US clean energy boom

The American Clean Power Association’s new Clean Energy Investing in America study reports the statistical breakdown of where all this capital investment is going. The association is a federation of renewable energy companies that want to make clean energy the “dominant power source in America.”

Highlights of US clean energy growth in just the last nine months include, according to the American Clean Power Association’s summary:

  • 46 announcements of new, expanded, or reopened utility-scale manufacturing facilities:
    • 26 solar manufacturing facilities
    • 10 battery storage manufacturing facilities
    • 8 wind manufacturing facilities
    • 2 offshore wind manufacturing facilities
  • 18,000 new American manufacturing jobs
  • Nearly 96,000 MW of announced clean energy capacity
  • $4.4 billion in announced consumer savings
    • 24 million Americans served by utilities that announced consumer savings
  • States that will see new or expanded factories include Alabama, Arizona, Colorado, Georgia, Iowa, Michigan, Minnesota, New Mexico, New York, Ohio, Tennessee, and Texas, while other locations remain undetermined.

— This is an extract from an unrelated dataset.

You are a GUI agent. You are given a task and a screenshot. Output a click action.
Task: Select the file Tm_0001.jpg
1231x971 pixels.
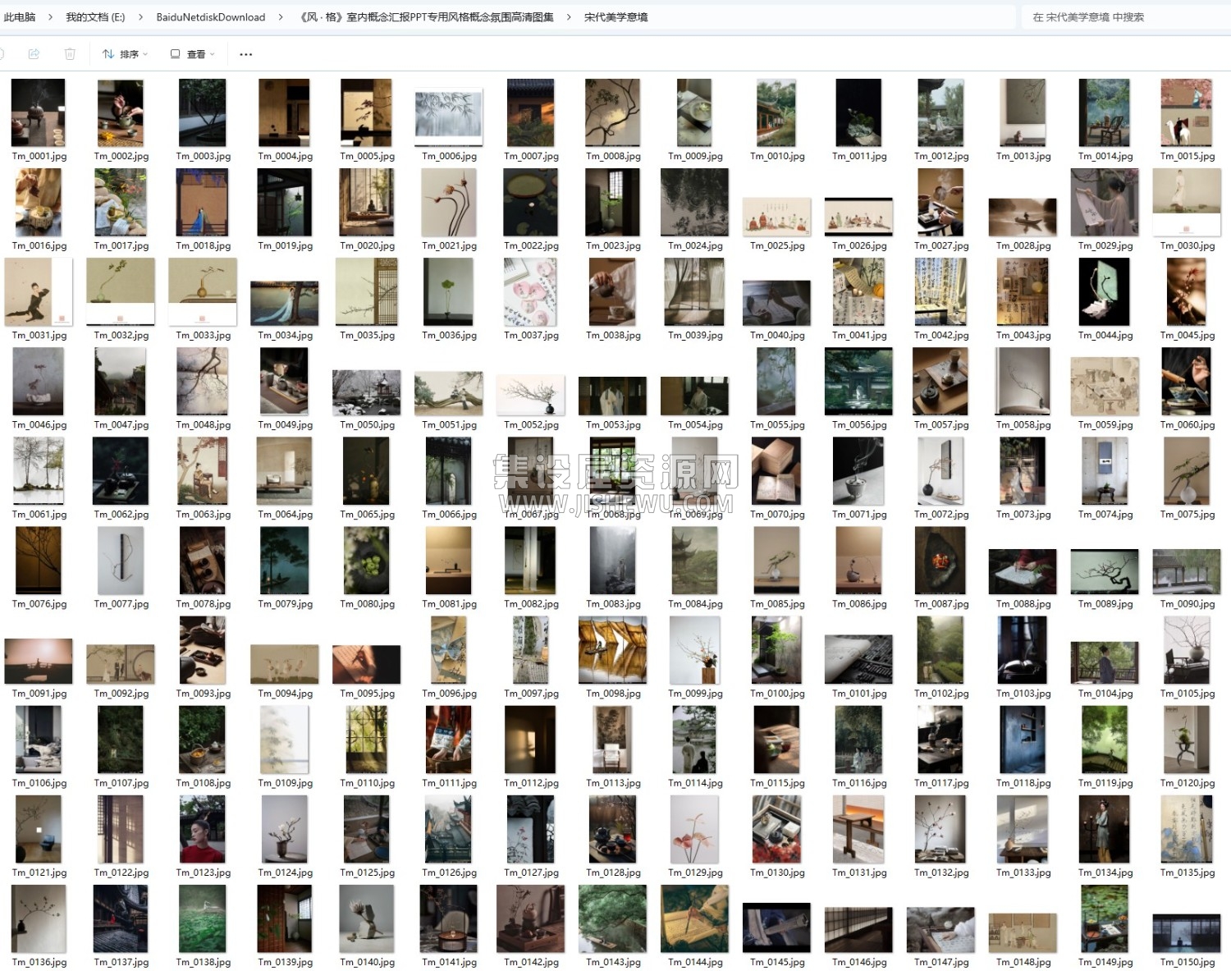39,120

But the report warns that in order for the anticipated clean energy buildout to happen in a timely manner, it’s going to need an expedited and streamlined permitting process. The American Clean Power Association asserts that failure to do so will put “100 GW of clean energy at risk of significant delay.”

Jason Grumet, CEO of American Clean Power, said:

The clean energy transition is racing ahead. American companies are making massive investments that are increasing American competitiveness and revitalizing the manufacturing sector.

But we cannot build a strong, modern, and resilient economy absent dramatic improvement in the permitting of new energy infrastructure.

The American private sector has the technology, resources, and workforce to build a clean energy economy and deliver affordable, reliable, clean power to American families and businesses.

Now we need Congress to create a permitting system that is equal to the challenge and designed to succeed.

Electrek’s Take

This is good news and is the type of momentum we at Electrek knew would come from the Inflation Reduction Act’s passage because it’s groundbreaking legislation. We know the American Clean Power Association has an agenda, and it’s an agenda we align with. We want everyone to electrify and move to clean power as quickly as possible.

The report is right to raise the issue of a potential permitting backlog. It notes that “the average timeline for a clean energy project to obtain necessary National Environmental Policy Act (NEPA) reviews is 4.5 years.”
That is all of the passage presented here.